◆ YOUR ASSIGNMENT
Copy out the lines starting with the one that contains "At what (x,y)" and running through the one that contains "center [114, 554].", with both of those included. Leave out the pictures.

── PROVIDED ENTRIES

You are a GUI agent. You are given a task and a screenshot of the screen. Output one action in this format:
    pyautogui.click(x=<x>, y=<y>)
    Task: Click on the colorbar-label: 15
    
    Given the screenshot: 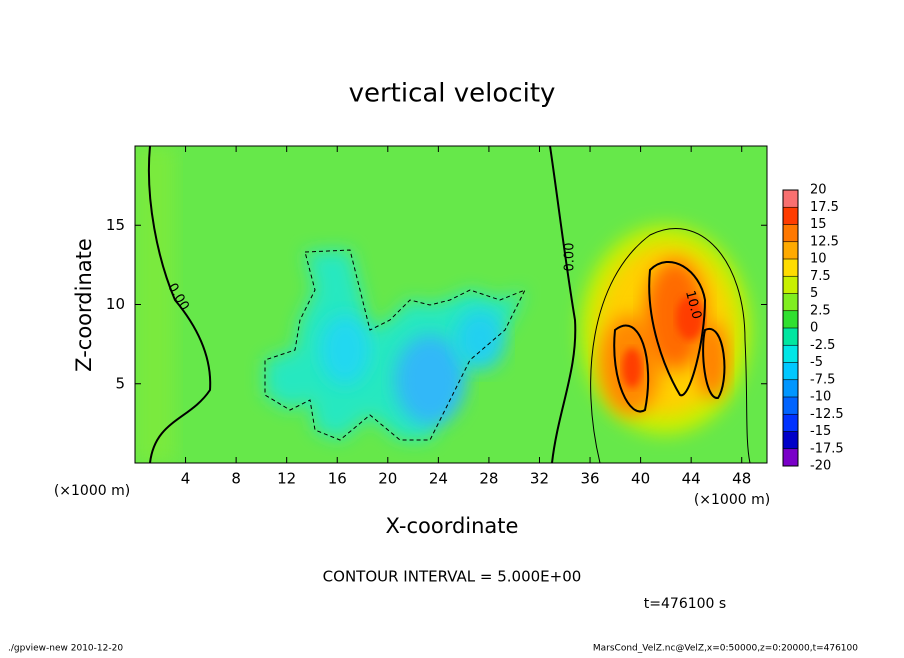 What is the action you would take?
    pyautogui.click(x=818, y=224)
    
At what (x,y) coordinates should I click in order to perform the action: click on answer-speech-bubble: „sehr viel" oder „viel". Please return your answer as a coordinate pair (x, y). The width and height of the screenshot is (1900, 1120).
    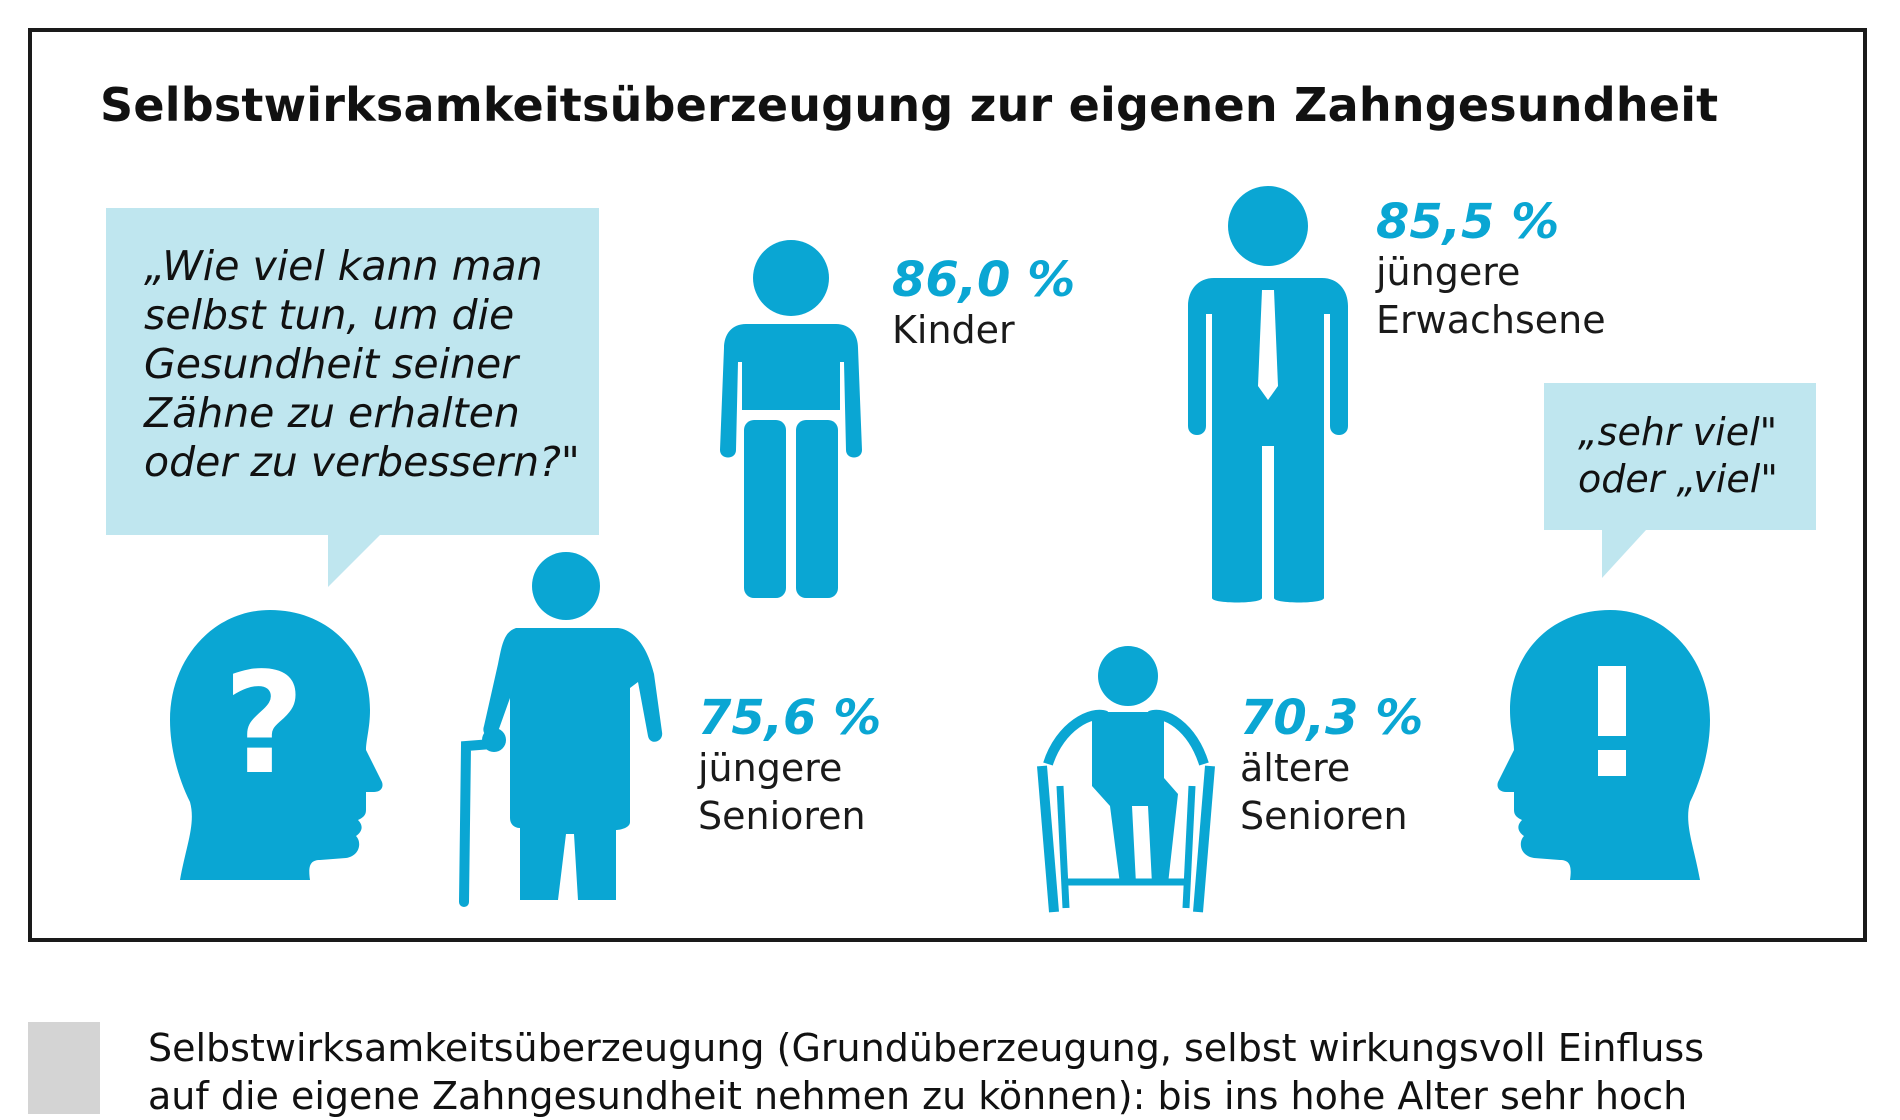
    Looking at the image, I should click on (1680, 480).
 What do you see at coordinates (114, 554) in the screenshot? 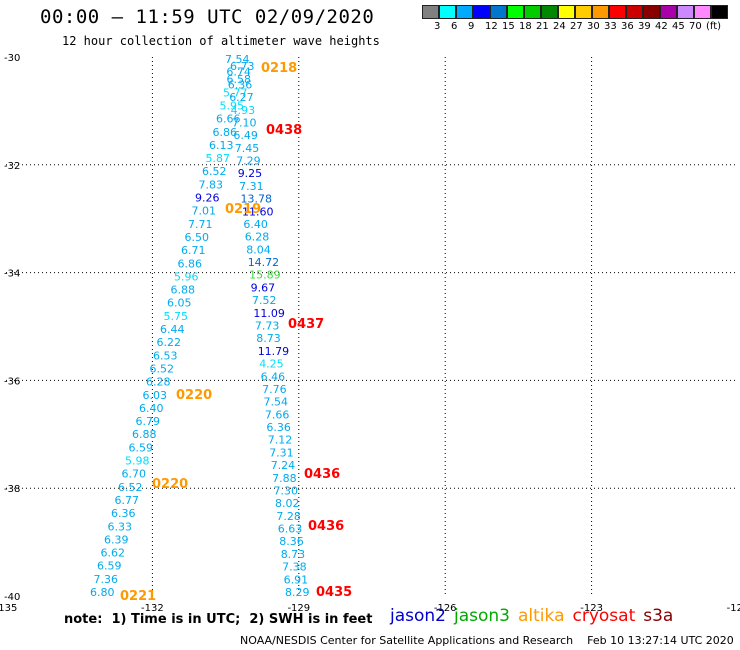
I see `swh-value: 6.62` at bounding box center [114, 554].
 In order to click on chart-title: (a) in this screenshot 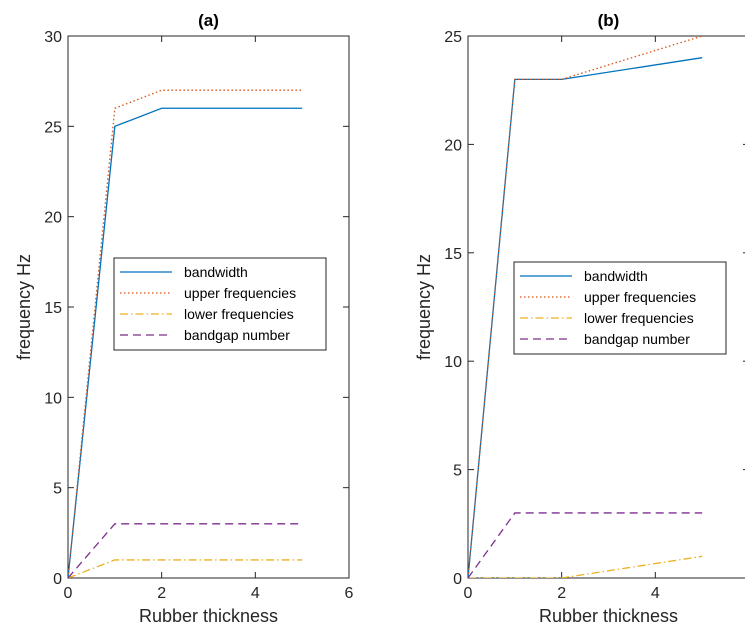, I will do `click(208, 20)`.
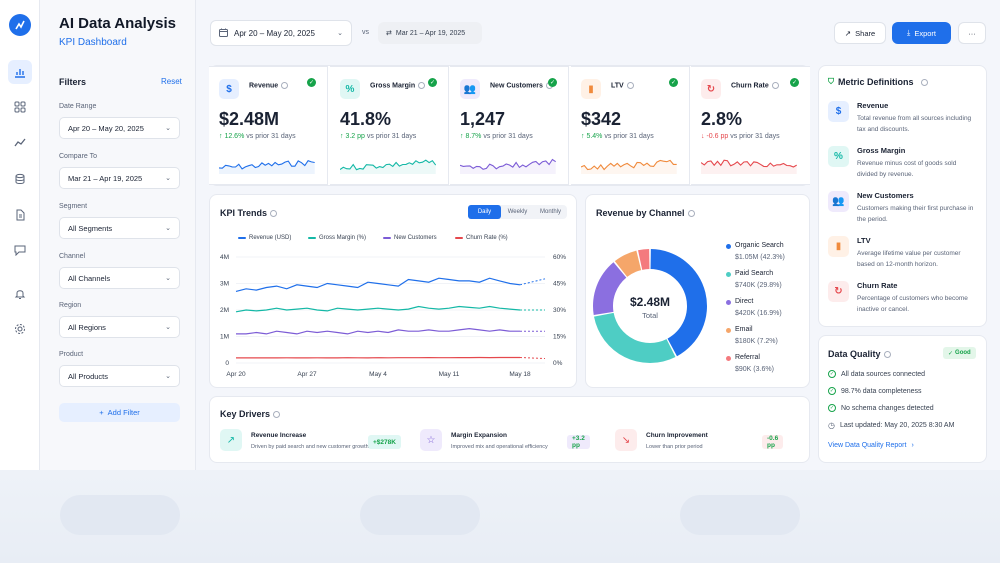  Describe the element at coordinates (106, 178) in the screenshot. I see `select-value: Mar 21 – Apr 19, 2025` at that location.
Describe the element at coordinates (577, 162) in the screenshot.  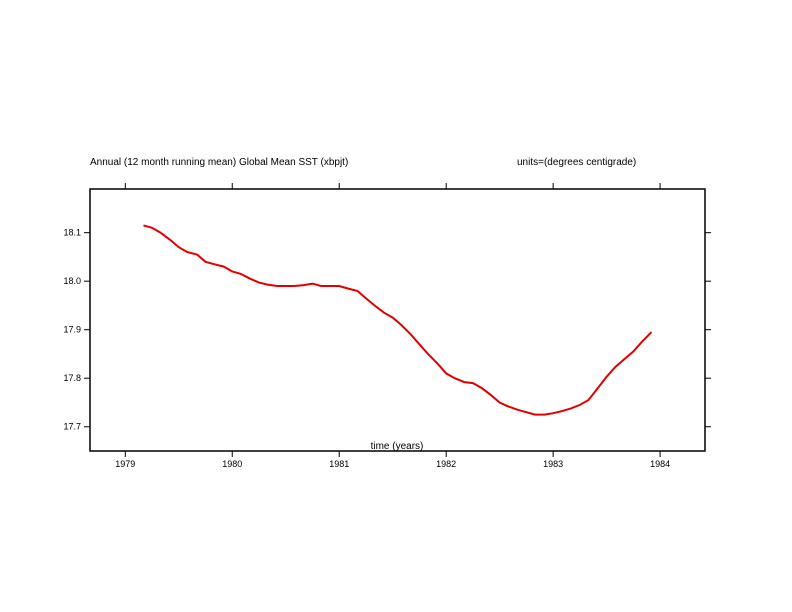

────

◆ REPLY
At what (x,y) coordinates should I click in order to perform the action: click on answer-speech-bubble: „sehr viel" oder „viel". Please return your answer as a coordinate pair (x, y). The width and height of the screenshot is (1900, 1120).
    Looking at the image, I should click on (1680, 480).
 What do you see at coordinates (114, 554) in the screenshot? 
I see `swh-value: 6.62` at bounding box center [114, 554].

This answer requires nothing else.